*TASK TO CARRY OUT:* The line containing "Toggle the microphone mute icon" marks where to begin. Write out that line and every line after it exactly, through the last line below.

*INFORMATION:*
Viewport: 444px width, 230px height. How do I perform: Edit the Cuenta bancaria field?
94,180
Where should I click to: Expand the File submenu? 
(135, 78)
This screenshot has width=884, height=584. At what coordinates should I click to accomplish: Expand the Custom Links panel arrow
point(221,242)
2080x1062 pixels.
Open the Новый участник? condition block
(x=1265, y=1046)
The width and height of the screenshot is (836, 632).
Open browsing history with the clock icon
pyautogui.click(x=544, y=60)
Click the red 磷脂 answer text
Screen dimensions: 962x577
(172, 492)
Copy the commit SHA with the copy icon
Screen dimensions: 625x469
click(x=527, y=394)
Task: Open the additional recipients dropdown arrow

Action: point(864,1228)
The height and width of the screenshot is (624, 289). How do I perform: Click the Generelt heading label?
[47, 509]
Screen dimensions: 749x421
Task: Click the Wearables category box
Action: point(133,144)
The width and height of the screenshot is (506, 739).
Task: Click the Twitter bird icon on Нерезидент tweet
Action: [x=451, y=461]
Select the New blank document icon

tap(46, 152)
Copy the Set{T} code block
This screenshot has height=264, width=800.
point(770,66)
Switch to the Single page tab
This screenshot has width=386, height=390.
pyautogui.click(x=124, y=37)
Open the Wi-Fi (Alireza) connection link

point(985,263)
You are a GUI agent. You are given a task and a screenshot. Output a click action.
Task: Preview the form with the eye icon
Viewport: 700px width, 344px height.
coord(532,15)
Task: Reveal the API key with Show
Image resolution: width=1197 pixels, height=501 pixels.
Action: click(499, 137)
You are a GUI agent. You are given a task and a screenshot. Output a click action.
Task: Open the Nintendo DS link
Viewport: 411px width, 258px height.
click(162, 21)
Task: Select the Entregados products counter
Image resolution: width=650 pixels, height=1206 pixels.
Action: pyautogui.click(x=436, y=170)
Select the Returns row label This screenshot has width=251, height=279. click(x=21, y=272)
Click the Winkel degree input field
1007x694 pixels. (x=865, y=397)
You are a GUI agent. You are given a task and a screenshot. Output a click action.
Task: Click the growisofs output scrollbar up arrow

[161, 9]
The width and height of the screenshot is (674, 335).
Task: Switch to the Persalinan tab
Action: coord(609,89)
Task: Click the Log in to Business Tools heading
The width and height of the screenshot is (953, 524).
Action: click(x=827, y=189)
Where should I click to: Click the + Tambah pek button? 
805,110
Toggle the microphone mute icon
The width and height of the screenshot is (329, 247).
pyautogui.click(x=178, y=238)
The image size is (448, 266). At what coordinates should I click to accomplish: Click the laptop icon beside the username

*SOLUTION:*
Toggle the microphone mute icon
The width and height of the screenshot is (329, 247).
pyautogui.click(x=178, y=238)
The image size is (448, 266). At what coordinates should I click to accomplish: Click the laptop icon beside the username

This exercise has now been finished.